After Army Reserve soldier Kenneth Rhee got locked out of his apartment, he attempted to gain access by lowering himself from the building’s rooftop to the apartment balcony. He ultimately slipped and fell three stories, suffering a severe spinal cord injury.
Rhee’s catastrophic injury case was rejected by multiple firms before Sedrish took it upon herself to find liability in the accident. By arguing that the owner and property manager of the building should have kept a hatch to the roof locked, Sedrish obtained the full policy of $2 million for her client. Kenneth Rhee v. Novak Family Properties, et al., 19STCV18844 (L.A. Super. Ct., filed May 31, 2019).
“The liability was very slim, but I didn’t give up,” she said. “I found a liability argument and then I got the insurance company emotionally invested; the insurance adjuster came to the deposition and she was crying.”
Sedrish has obtained hundreds of millions of dollars in settlements and verdicts on behalf of injured clients. Shortly before joining Jacoby & Meyers in 2018, she secured an $11 million settlement for a plaintiff who was paralyzed in a trucking accident.
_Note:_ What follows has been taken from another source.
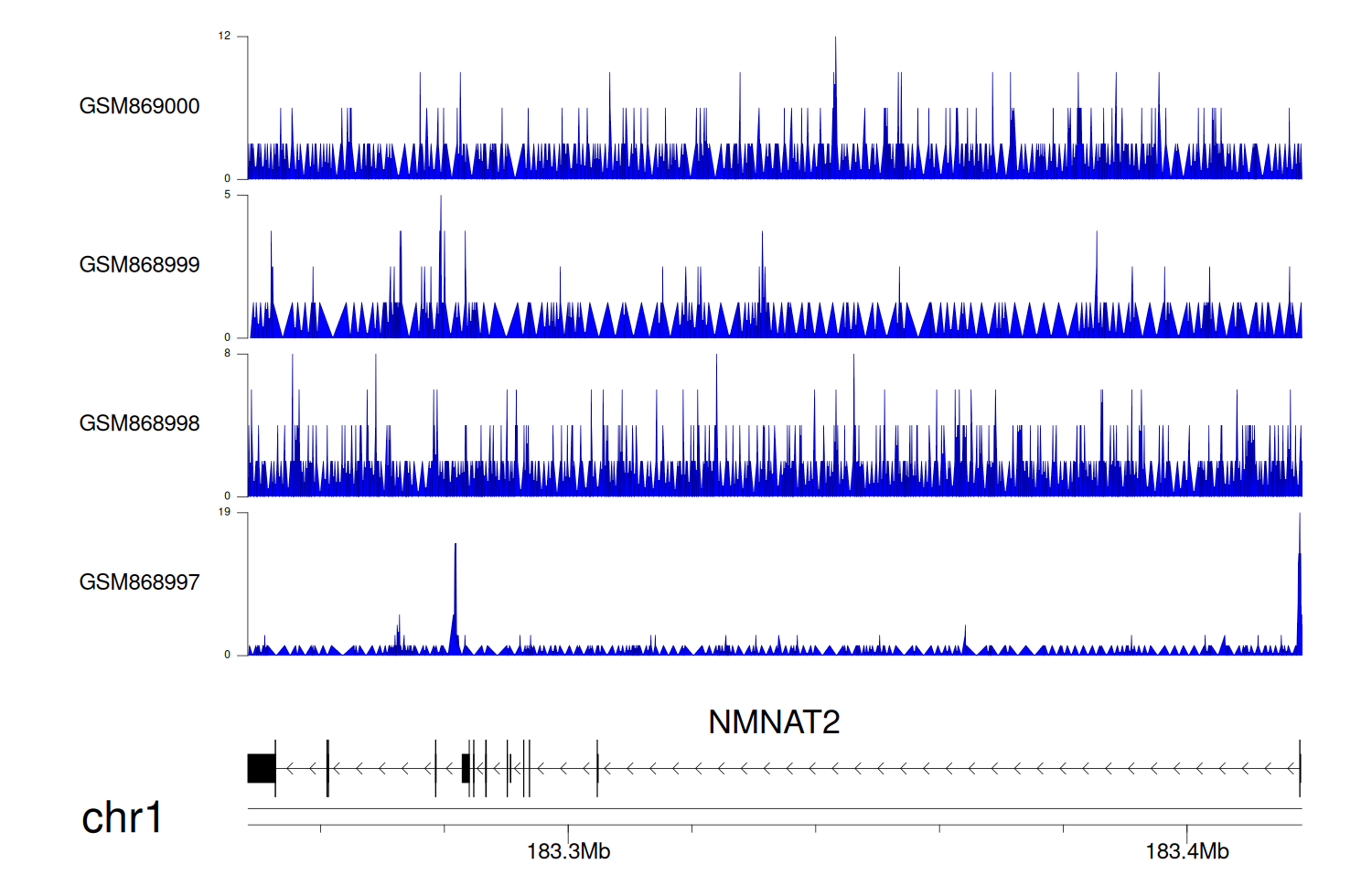The height and width of the screenshot is (896, 1372).
Task: Click the 183.4Mb axis position label
Action: [1186, 851]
Last year, Sedrish obtained a $5.5 million settlement for William Brighton, a homeless man in his seventies with a history of drug abuse and personal struggles. He suffered significant injuries after being hit by a car, but the settlement enabled him to enter a nursing facility that will provide care for the rest of his life, Sedrish said. William Joseph Brighton v. Lynn Hiromi Onishi, et al. 19STCV03102 (L.A. Super. Ct., filed Jan. 29, 2019)
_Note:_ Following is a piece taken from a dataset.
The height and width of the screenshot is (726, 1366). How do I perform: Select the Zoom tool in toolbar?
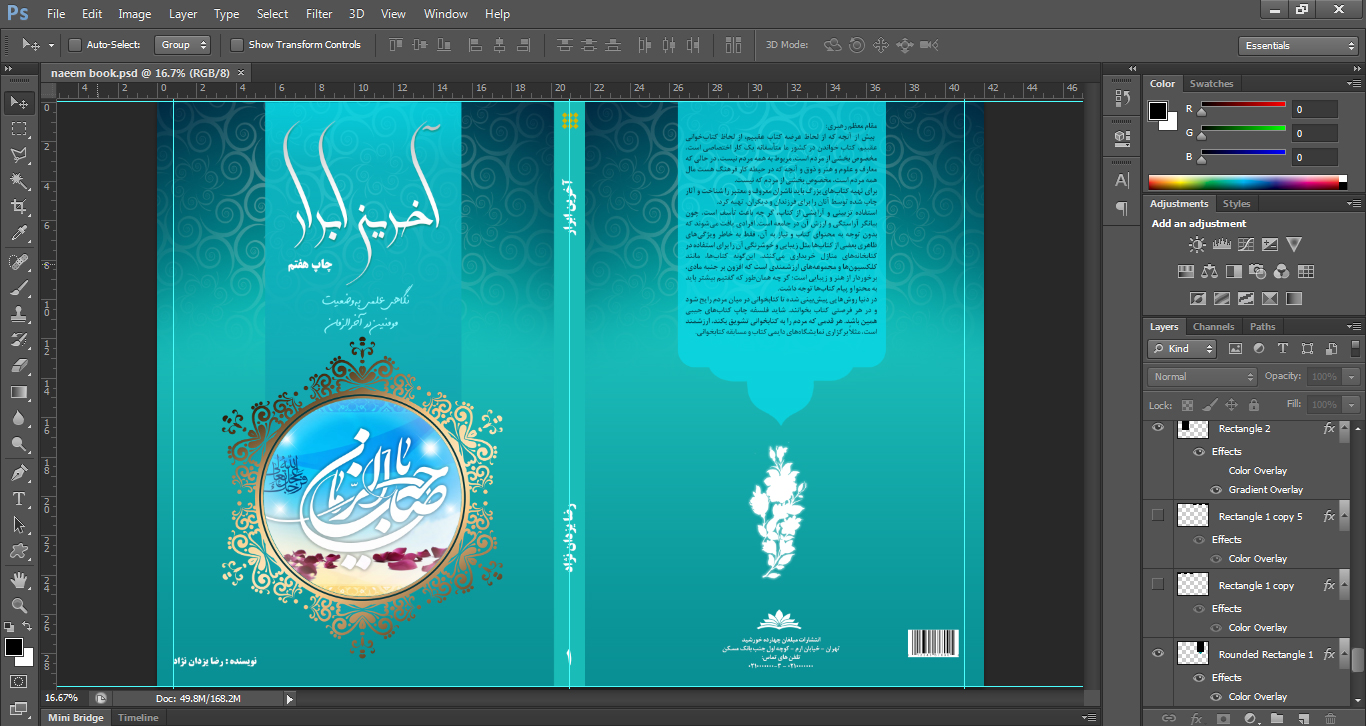18,605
Sedrish noted that court delays caused by the COVID-19 pandemic have led insurance companies to either make lowball offers or stall for time. “The longer trials are being pushed and things are being continued, the harder it is to settle cases for fair value, because the threat of trial is not looming,” she said.
Sedrish is a member of many legal associations and spends substantial time mentoring young attorneys, especially women. She was also one of the founding board members of the Greenway Arts Alliance, a nonprofit organization that launched the popular Melrose Trading Post more than two decades ago.